> [What you will do] Take from the material every line containing the string "России" and copy it.

>>

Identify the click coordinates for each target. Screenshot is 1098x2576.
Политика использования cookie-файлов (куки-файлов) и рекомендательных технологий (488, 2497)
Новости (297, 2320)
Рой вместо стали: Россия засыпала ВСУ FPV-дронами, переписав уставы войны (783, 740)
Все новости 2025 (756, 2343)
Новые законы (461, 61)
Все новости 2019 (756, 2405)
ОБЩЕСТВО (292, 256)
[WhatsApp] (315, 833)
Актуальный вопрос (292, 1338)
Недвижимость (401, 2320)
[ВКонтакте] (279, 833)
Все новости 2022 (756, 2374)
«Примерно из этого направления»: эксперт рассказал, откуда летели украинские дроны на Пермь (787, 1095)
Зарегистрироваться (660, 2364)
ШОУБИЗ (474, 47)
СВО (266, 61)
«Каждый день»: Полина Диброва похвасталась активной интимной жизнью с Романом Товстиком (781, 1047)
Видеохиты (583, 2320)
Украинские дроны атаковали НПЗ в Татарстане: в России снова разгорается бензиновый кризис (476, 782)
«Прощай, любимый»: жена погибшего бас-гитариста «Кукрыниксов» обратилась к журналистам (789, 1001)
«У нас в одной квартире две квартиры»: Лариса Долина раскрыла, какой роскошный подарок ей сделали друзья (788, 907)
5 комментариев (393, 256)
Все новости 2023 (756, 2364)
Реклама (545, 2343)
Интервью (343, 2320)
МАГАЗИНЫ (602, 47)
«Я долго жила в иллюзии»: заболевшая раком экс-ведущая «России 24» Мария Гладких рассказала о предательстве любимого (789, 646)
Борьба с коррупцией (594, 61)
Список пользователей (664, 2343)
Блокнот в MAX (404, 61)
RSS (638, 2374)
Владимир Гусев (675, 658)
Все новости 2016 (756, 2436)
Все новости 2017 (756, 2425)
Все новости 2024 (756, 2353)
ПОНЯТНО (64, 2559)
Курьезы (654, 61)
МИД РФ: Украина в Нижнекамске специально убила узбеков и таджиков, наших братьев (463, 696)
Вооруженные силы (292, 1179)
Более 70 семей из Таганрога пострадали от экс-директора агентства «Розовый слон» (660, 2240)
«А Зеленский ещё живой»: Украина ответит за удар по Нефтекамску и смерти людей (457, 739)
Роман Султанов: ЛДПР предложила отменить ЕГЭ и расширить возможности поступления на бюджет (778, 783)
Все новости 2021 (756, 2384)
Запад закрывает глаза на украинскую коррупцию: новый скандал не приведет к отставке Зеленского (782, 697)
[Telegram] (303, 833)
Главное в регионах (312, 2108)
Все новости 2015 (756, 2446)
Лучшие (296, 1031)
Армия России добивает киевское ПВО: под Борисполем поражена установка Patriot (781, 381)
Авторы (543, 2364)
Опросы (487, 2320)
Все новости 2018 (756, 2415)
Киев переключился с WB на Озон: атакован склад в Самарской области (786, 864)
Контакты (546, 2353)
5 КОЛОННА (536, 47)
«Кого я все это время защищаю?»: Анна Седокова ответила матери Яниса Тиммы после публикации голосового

<<

> [Result]
Украинские дроны атаковали НПЗ в Татарстане: в России снова разгорается бензиновый кризис (476, 782)
«Я долго жила в иллюзии»: заболевшая раком экс-ведущая «России 24» Мария Гладких рассказала о предательстве любимого (789, 646)
Армия России добивает киевское ПВО: под Борисполем поражена установка Patriot (781, 381)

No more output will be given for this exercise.